# GIVEN REQUEST:
Reproduce the stretch of records from the line containing "Task: Open the Auto-Layout dropdown" through the line containing "coord(1091,470)", keeping the requests unchanged but scaling every coordinate in the answers by 1.05 and rounding to whole numbers, halves up. Leave the pictures out.

Dataset items
┌────────

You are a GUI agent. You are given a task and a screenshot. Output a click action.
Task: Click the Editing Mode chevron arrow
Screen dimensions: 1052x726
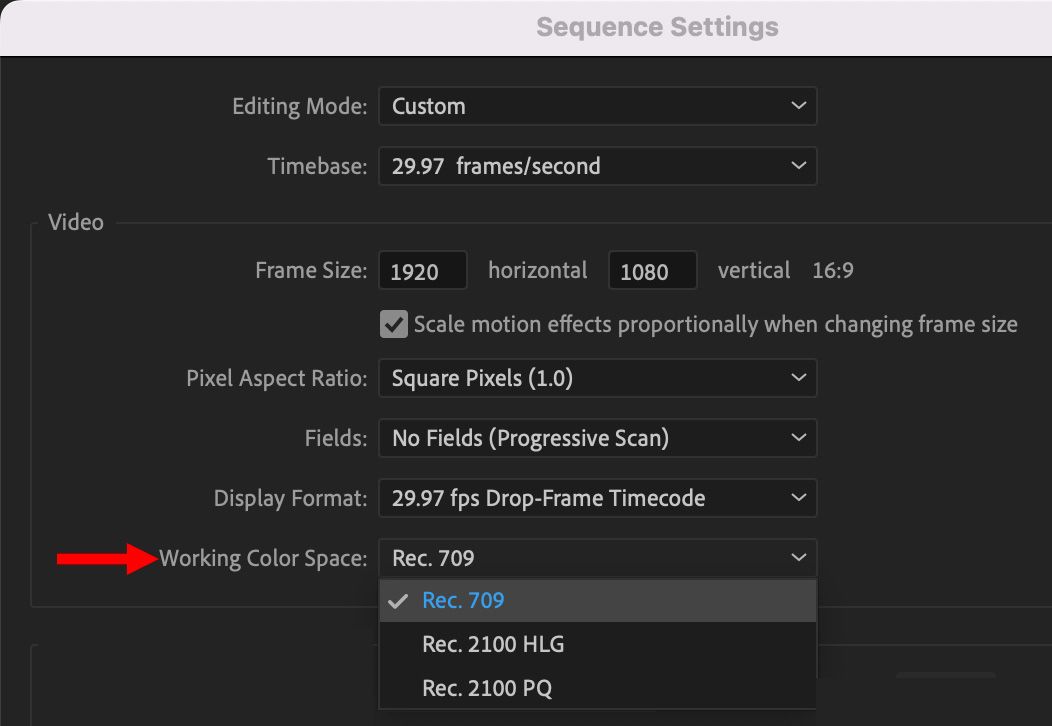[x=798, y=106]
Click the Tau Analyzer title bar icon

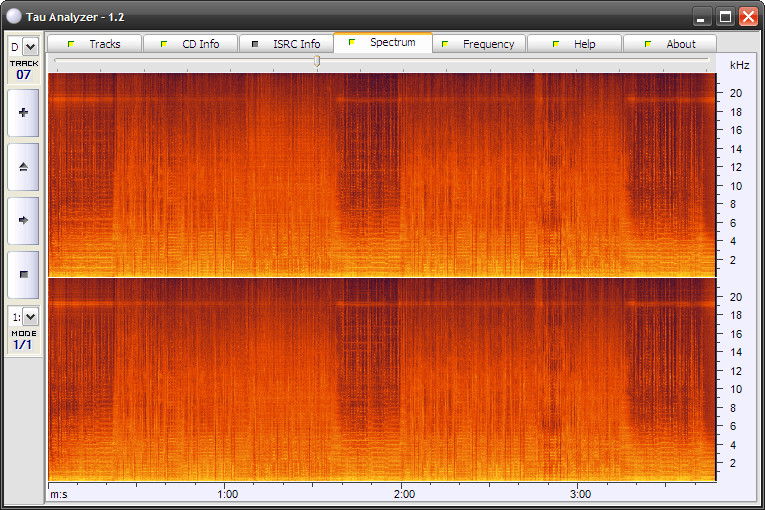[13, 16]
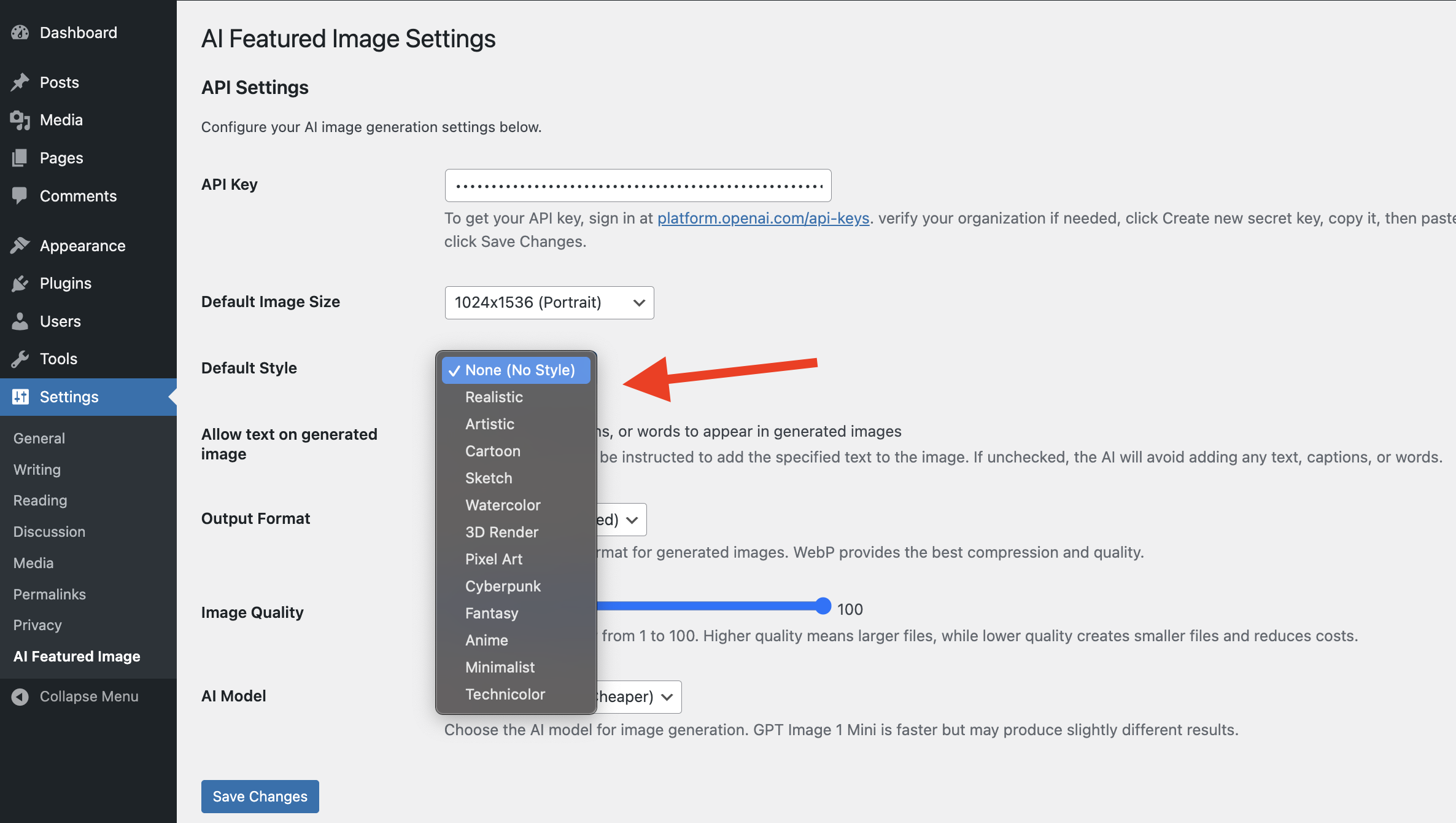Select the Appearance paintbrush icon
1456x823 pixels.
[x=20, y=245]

└────────
┌────────

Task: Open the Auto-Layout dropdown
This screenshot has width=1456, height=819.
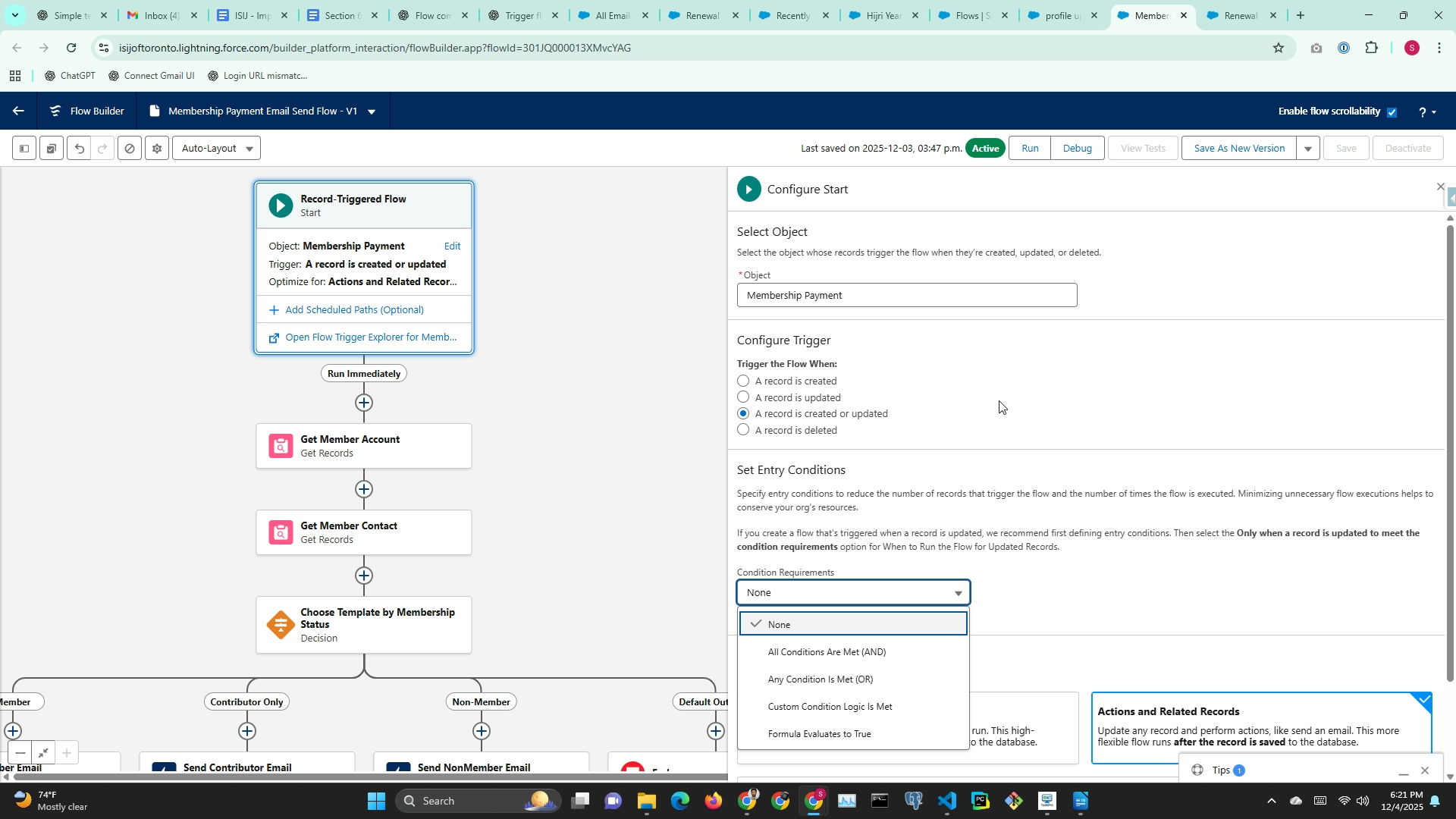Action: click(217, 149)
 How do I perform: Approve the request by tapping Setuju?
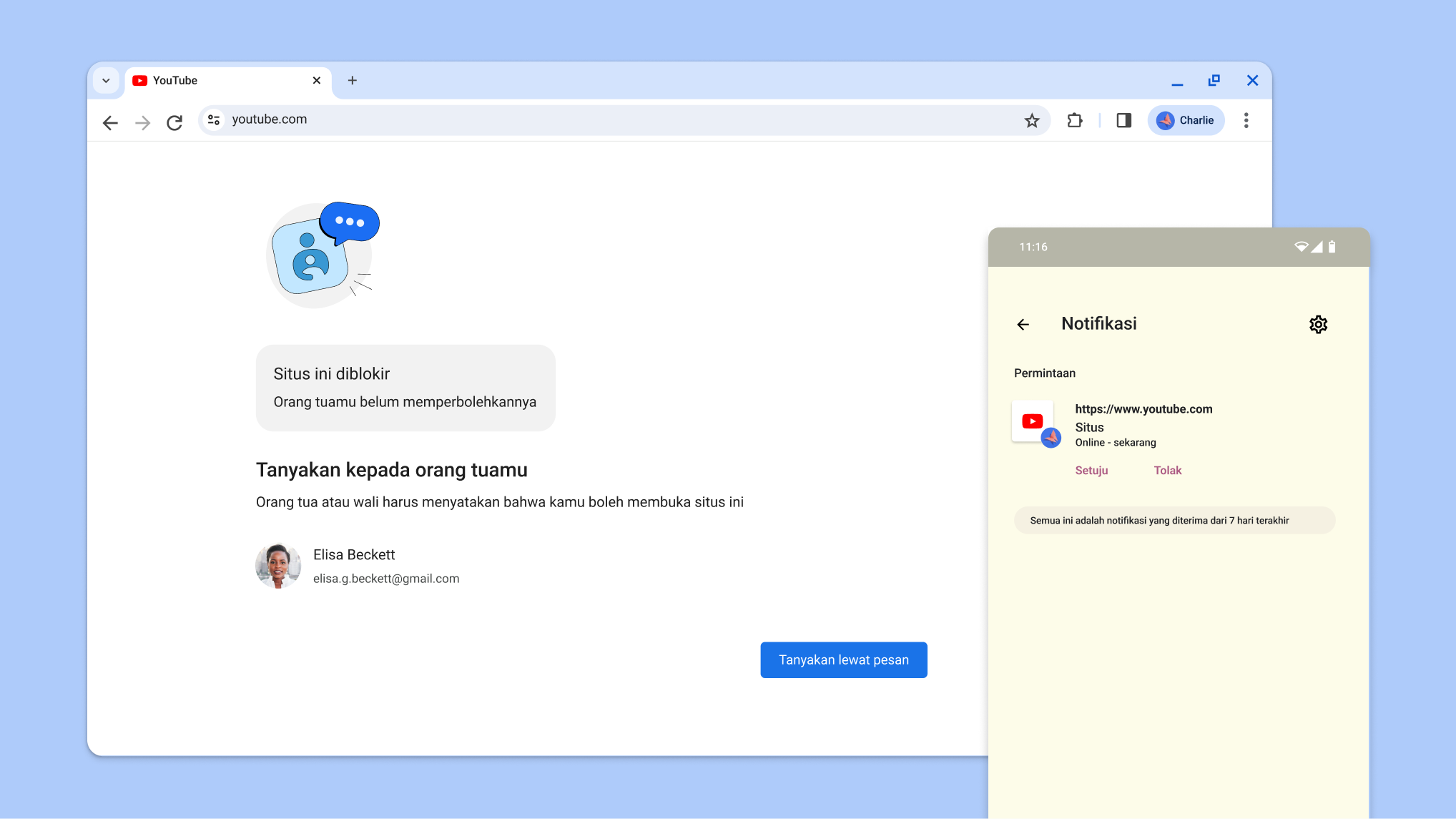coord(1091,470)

└────────

# EXERCISE OUTPUT:
Task: Open the Auto-Layout dropdown
This screenshot has width=1456, height=819.
Action: click(228, 156)
 How do I perform: Approve the request by tapping Setuju?
coord(1146,494)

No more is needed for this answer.